-- Listed entries follows --
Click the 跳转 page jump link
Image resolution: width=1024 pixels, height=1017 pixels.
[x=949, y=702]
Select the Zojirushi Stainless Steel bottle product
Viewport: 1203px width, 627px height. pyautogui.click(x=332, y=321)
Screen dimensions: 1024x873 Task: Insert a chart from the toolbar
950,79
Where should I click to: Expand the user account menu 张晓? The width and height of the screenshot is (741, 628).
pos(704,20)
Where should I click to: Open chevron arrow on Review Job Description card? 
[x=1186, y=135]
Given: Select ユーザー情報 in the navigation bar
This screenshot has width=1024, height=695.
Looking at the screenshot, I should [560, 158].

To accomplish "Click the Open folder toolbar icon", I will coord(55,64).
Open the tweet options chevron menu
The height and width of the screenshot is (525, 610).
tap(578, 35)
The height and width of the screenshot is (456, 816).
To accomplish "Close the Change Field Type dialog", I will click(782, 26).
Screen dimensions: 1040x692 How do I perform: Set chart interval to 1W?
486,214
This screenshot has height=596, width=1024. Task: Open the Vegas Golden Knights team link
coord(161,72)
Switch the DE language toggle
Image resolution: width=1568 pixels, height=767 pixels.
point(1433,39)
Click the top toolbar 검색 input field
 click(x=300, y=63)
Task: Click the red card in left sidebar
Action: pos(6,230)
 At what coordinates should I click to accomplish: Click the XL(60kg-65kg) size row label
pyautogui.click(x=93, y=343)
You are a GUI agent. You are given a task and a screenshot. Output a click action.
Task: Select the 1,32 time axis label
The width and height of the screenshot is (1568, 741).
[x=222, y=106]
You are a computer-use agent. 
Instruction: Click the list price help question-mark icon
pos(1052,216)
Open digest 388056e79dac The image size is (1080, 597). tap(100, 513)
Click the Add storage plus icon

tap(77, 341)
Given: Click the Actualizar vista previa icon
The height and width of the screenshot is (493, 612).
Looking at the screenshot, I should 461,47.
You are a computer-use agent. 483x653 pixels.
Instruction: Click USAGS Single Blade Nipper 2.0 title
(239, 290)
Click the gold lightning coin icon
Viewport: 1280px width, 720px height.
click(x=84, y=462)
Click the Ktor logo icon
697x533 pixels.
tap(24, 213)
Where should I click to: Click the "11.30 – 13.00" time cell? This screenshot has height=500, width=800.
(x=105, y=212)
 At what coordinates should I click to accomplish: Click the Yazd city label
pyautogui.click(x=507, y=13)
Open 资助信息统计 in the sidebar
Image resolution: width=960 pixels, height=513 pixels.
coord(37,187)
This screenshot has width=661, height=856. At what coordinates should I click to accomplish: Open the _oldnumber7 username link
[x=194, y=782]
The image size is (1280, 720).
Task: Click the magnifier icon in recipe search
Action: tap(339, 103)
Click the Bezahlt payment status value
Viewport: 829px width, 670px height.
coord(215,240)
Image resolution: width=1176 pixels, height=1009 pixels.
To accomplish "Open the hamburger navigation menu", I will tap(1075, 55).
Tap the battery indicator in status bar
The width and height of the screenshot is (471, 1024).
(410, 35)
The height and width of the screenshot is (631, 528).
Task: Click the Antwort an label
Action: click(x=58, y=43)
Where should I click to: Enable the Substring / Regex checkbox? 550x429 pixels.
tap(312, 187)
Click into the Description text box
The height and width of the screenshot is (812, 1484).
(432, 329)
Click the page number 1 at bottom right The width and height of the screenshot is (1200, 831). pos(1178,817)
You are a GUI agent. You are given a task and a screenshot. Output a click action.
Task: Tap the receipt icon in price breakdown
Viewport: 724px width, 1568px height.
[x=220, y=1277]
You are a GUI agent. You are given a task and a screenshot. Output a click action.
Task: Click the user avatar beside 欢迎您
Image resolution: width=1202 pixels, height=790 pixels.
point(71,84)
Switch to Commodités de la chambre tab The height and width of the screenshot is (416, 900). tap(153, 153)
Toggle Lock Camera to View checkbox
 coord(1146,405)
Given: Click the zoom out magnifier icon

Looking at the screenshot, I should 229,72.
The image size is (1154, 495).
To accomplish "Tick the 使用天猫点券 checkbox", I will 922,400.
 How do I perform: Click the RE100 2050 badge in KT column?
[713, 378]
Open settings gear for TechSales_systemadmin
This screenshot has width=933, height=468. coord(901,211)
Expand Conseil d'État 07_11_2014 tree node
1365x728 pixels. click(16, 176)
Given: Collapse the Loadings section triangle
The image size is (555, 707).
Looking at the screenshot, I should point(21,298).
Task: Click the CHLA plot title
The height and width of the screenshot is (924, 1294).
-- Listed entries concluded --
» What the task requires: Go through the entries and copy each line holding the string "page".

» Task response:
Click the 跳转 page jump link
Click the page number 1 at bottom right The width and height of the screenshot is (1200, 831). pos(1178,817)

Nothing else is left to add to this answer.